Jess Willard

Personal information
- Full name: Cecil Thomas Frederick Willard
- Date of birth: 16 January 1924
- Place of birth: Chichester, England
- Date of death: 6 May 2005 (aged 81)
- Place of death: Chichester, England
- Position(s): Right half, inside forward

Senior career*
- Years: Team / Apps / (Gls)
- Chichester
- 1946–1953: Brighton & Hove Albion / 190 / (22)
- 1953–1955: Crystal Palace / 46 / (5)

Managerial career
- Crystal Palace (youth team)
- 1975: Brentford (caretaker)

= Jess Willard (footballer) =

English footballer and coach

Cecil Thomas Frederick Willard (16 January 1924 – 6 May 2005), known as Jess Willard, was an English professional footballer who played as a right half and inside forward in the Football League for Brighton & Hove Albion and Crystal Palace.
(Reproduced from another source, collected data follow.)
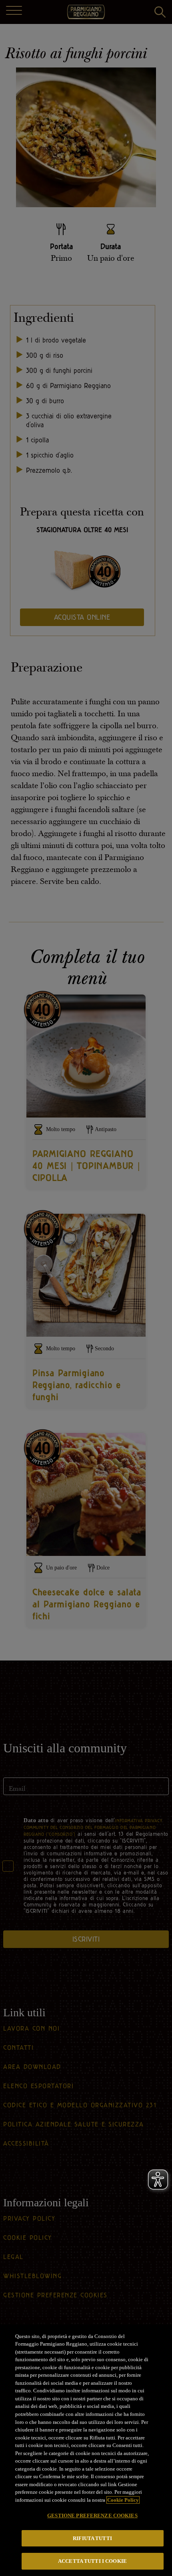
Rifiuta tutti (92, 2538)
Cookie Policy (123, 2500)
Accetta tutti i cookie (92, 2561)
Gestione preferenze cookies (92, 2516)
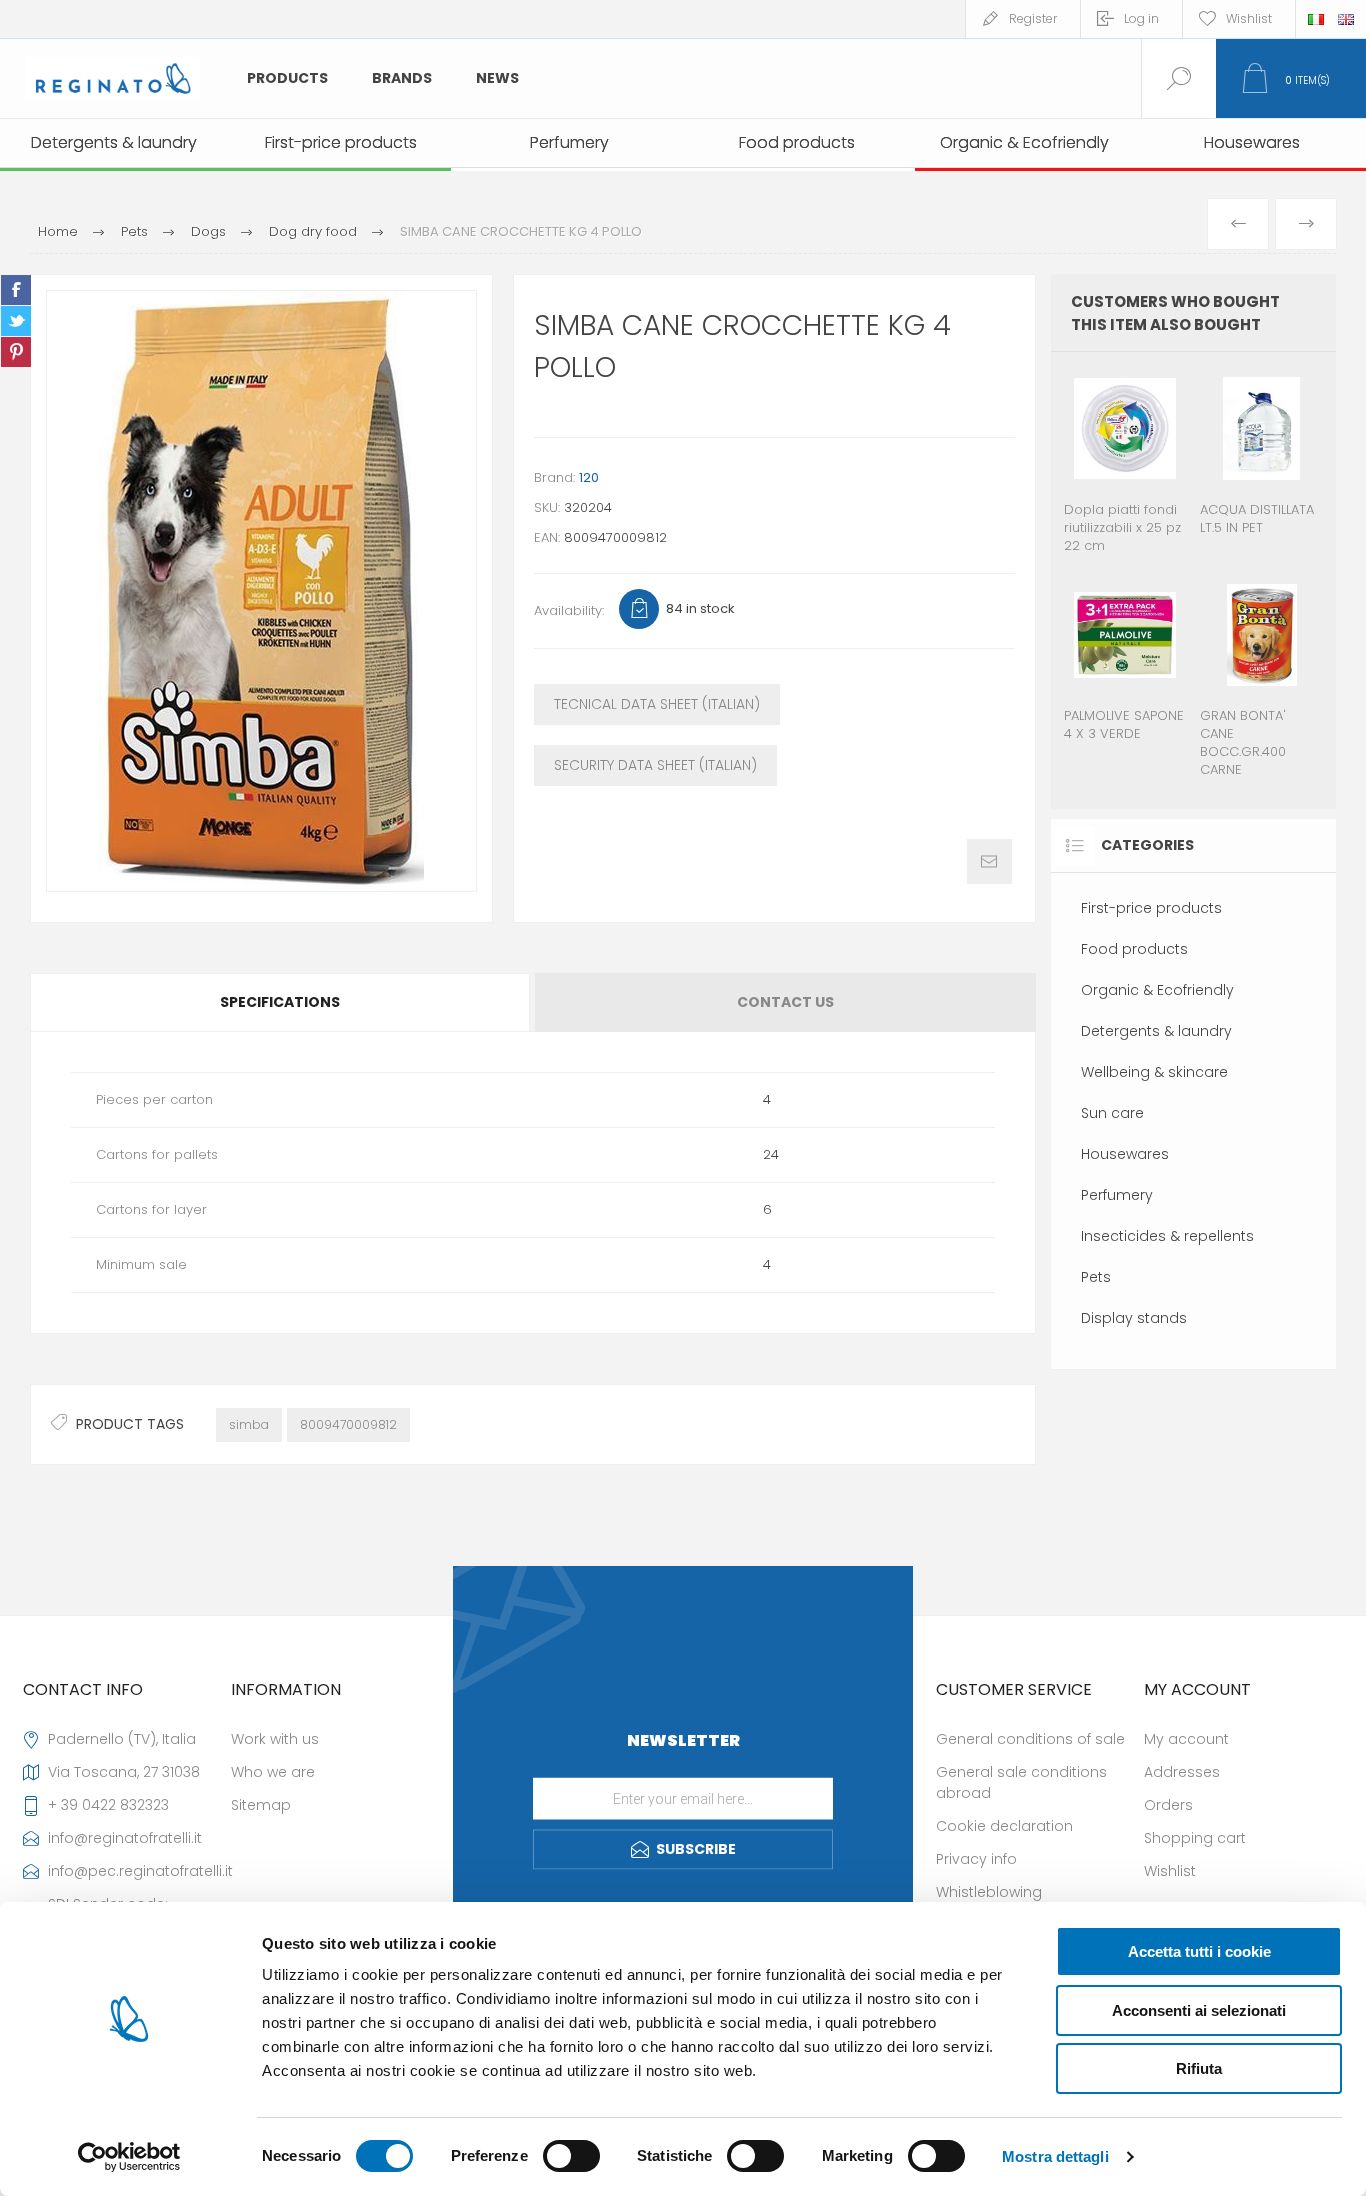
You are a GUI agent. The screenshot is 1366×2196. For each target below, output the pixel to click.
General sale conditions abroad (1021, 1782)
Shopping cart (1195, 1838)
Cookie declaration (1004, 1826)
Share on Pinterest (16, 352)
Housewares (1125, 1154)
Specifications (280, 1002)
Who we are (273, 1772)
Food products (1134, 949)
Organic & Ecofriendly (1157, 990)
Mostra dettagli (1055, 2156)
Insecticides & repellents (1167, 1236)
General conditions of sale (1030, 1739)
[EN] (1346, 19)
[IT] (1316, 19)
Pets (1096, 1277)
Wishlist (1170, 1871)
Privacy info (976, 1859)
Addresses (1182, 1772)
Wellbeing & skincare (1154, 1072)
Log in (1141, 18)
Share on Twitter (16, 321)
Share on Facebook (16, 290)
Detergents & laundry (1156, 1031)
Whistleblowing (989, 1892)
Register (1033, 18)
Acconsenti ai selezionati (1199, 2010)
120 (589, 477)
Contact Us (785, 1002)
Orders (1168, 1805)
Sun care (1112, 1113)
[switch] (571, 2156)
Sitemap (261, 1805)
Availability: (569, 610)
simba (249, 1424)
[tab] (281, 1002)
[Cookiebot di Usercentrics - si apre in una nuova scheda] (129, 2157)
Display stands (1134, 1318)
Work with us (275, 1739)
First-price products (1151, 908)
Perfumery (1117, 1195)
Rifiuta (1199, 2068)
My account (1186, 1739)
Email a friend (989, 861)
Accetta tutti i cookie (1199, 1951)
After his retirement from playing he became a coach and trainer, first managing the youth team and serving as first team coach at Crystal Palace, then later working as trainer at Brentford and presiding over one match as caretaker manager in January 1975.

== Personal life ==
Willard attended the Lancastrian School in his home town of Chichester and later worked for Shippam's. He boxed in his youth and acquired the nickname "Jess". Willard served in the Royal Air Force during the Second World War. As of March 2001, Willard was living in Turners Hill Park, Sussex.